Anti-terrorism laws have become a hot topic for Australia in recent years. As global tragedies in places like London, Paris and the US have ramped up our fear of extremist attacks, politicians have responded by ramping up the legal tools that our defence forces need to prevent such attacks.
In our own backyard, we have seen the 2002 Bali bombing, the 2014 Lindt Café siege, the 2015 shooting of police worker Curtis Cheng, and the foiling of a number of potential terror plots that have led to arrests around the country. Australia’s terror threat level was raised to “probable” in September 2014 and, since then, according to Foreign Minister Julie Bishop, there have been four attacks, more than 60 arrests and 12 thwarted attacks.
“We have to be clear-eyed about the risk,” Prime Minister Malcolm Turnbull told news.com.au in June. “It is real. That is why the terror threat level in Australia is set at probable.”
This rising threat and fear of terror can stimulate governments to quickly introduce new laws or adapt existing legislation to protect citizens. But in a climate of haste and fear, we can often forget how news laws conflict with civil liberties and the rule of law.
Below are four types of laws that ostensibly seek to prevent terrorism in Australia. However, in preventing terrorism, they also pose threats to fundamental rights.
Holding without charge laws
Police can hold suspected terrorists for a specified period of time, without charge, under national anti-terrorism legislation. Suspects – and that’s all they need be – can be detained and held without charge for questioning for up to 14 days.
Such laws diminish the presumption of innocence by imprisoning and, in a sense, “punishing” people before they have been proven guilty or even had the opportunity for a fair trial.
The NSW laws came in to effect in mid-2016. Previously, a judge’s approval was sought to extend detention by 48 hours. When the laws were amended to increase the length of time police could hold suspects, Former Deputy Premier and Minister for Justice and Police Troy Grant reiterated that the “legislation … will only be utilised when there is imminent threat to our community from terrorism”.
Stephen Banks, President of NSW Council for Civil Liberties, told ABC that holding without charge laws undermined the rule of law.
“The police, when they deprive individuals of their liberty, do so under the supervision of an independent arm of government – the judiciary. That is a fundamental aspect of our free society … and here we are throwing it away,” he said.
Under consorting laws, it is a criminal offence to associate with two or more other people who have specified previous convictions. You guessed it – terrorist offences are high on the list.
The idea of consorting laws is to make it difficult for criminal organisations like bikie gangs to get together and commit crimes. However, they clearly restrict a person’s freedom of association and could be seen as arbitrary. They also clash with concepts of rehabilitation in criminal justice by placing controls on former criminals who may have already served their sentences.

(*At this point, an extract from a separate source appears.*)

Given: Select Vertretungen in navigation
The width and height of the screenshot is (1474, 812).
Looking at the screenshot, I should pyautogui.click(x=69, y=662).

A mother might tell her five-year-old son he should not hang around particular friends – but is it really okay for our government to determine who we associate with?
The Law Council of Australia has observed that these association offences can “disproportionately shift the focus of criminal liability from a person’s conduct to their [alleged] membership of an organisation” – again, potentially conflicting with the presumption of innocence.

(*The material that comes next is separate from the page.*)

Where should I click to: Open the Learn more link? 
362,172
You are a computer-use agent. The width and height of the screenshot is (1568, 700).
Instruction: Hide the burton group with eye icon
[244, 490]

The Public Order Act makes it an offence to participate in an assembly that “gives rise to a reasonable apprehension that the assembly will be carried on in a manner involving unlawful physical violence to persons, or unlawful damage to property”.
This interferes with our ability to conduct peaceful protests, as well as any implied right to freedom of speech. While it is understandable that the authorities must legislate to protect public safety, the words “reasonable apprehension” could be perceived as granting police officers a broad scope to disseminate protests.
Just how reasonable is “reasonable”?
In June 2017, NSW Police Officers were given extraordinary new “shoot-to-kill” powers to pre-emptively shoot terrorists or suspected terrorists without fear of criminal prosecution for killing the suspect. The new laws allow police to “use lethal force to defend any persons threatened by a terrorist, or to prevent their unlawful deprivation of liberty”.
President of the Law Society of NSW Pauline Wright said she was “gravely concerned” by the legislation and that it could “result in the use of lethal force becoming the norm for any siege situation, without it necessarily being terrorist-related”.
A worrying element of these laws is that they apply to suspected terrorists as well as terrorists – thwarting important tenements of Australian criminal law such as the presumption of innocence and the right to a fair and independent trial. The “shoot first, ask questions later” method does not rest easily with the rule of law.